Пять различных молекулярных сигналов в клетке можно наблюдать одновременно

В каждый момент времени внутри живой клетки происходит множество событий. Например, изменяются концентрации Ca²⁺ , циклического АМФ (цАМФ), активность протеинкиназы A (PKA), Наблюдать за динамикой этих изменений можно с помощью флуоресцентных репортеров. Они могут быть связаны с разными компонентами клетки и позволяют отслеживать в режиме реального времени, как различные процессы влияют друг на друга. Проблема такого подхода в том, что микроскопы способны различить спектры ограниченного числа репортеров; обычно используется не более двух.

Исследователи из Массачусетского технологического института предложили качественно новый подход к этой задаче. Идея заключается в том, чтобы присоединить репортерные флуоресцентные молекулы к самособирающимся белкам, способным образовывать кластеры. Такие кластеры будут распределены внутри клетки случайным образом, наподобие островков, причем белки разных типов, несущие различные репортеры, кластеризуются только друг с другом. Предполагается, что разные кластеры будут достаточно далеко друг от друга, чтобы их можно было различить под микроскопом, и достаточно близко, чтобы можно было получить информацию о взаимодействии сигналов в живой клетке (см. рис. 1 в статье).

Даже если сигналы от кластеров будут неразличимы из-за перекрывания спектров флуоресцентных репортеров, потом препарат можно будет зафиксировать и использовать другие методы, которые нельзя применять на живых клетках (например, антитела к эпитопам, присоединенным к репортерам). Это позволит различить кластеры, местоположение которых останется неизменным.

Авторы подтвердили осуществимость своей идеи, использовав флуоресцентный репортер и самособирающиеся пептиды, которые формируют кластеры в пространстве клетки.
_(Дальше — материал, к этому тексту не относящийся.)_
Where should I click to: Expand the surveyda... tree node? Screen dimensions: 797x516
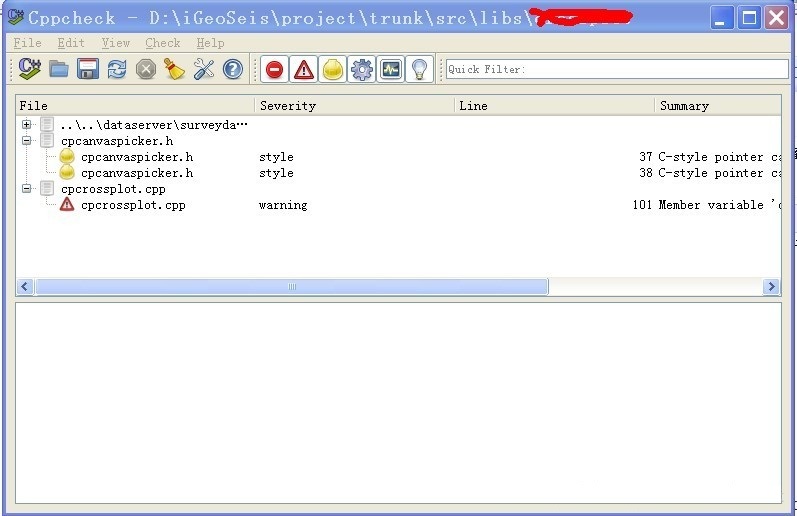(27, 125)
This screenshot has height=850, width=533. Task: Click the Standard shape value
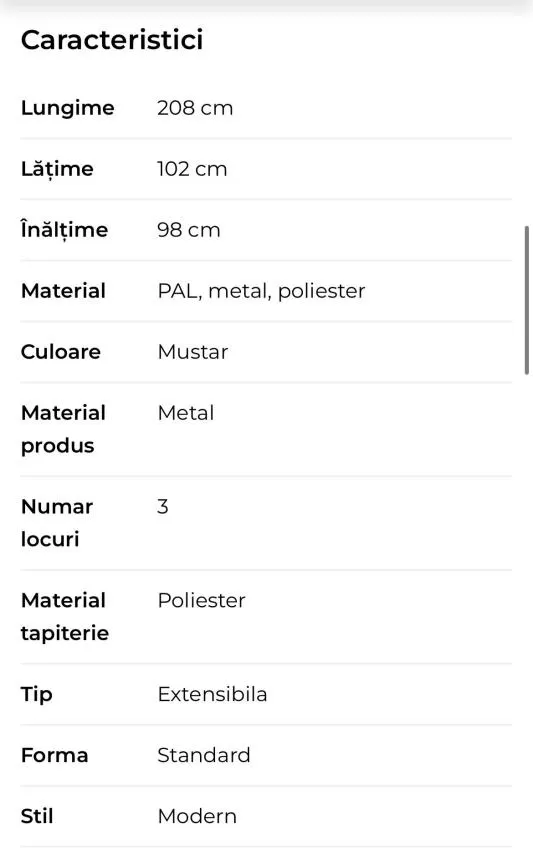[204, 755]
Такие островки сигнальных репортеров (signaling reporters islands, SiRI), были получены для сенсоров на основе GFP, способных обнаруживать Ca²⁺, протеинкиназу А, цАМФ. Результаты использования этих SiRI по отдельности схожи с теми, которые демонстрируют такие сенсоры без пептидов.

После этих обнадеживающих результатов исследователи попробовали одновременно визуализировать Ca²⁺, протеинкиназу А, цАМФ. В нейронах экспрессировали сенсоры этих клеточных сигналов, связанные с самособирающимися пептидами. Клетки стимулировали веществом, оказывающем влияние на концентрацию и активность сигналов. Нейроны снимали в режиме реального времени, используя только один флуоресцентный фильтр — для детекции GFP. Затем клетки зафиксировали и обработали антителами, узнающими пептиды, прикрепленные к сенсорам. В результате получилась трехцветная картинка, позволившая отнести каждую точку (каждый кластер) в отснятой живой клетке к определенному типу сигналов.

Ученым также удалось расширить набор репортеров до пяти: они использовали также сенсор для протеинкиназы С и для внеклеточной активности киназ (уже с красным флуоресцентным белком). По их мнению, это не предел. Эдвард Бойден, руководитель работы, сотрудник Медицинского института Говарда Хьюза и MIT, говорит: «Потенциально вы можете смотреть на десятки, сотни или даже больше сигналов. Следующая задача — разместить сенсоры всех этих сигналов в клетке». Амбициозная цель, которую обозначает Бойден, — возможность «наблюдать за всем, что происходит в живой клетке, или, по крайней мере, за той частью, которая связана с обучением, или с болезнью, или с лечением болезни».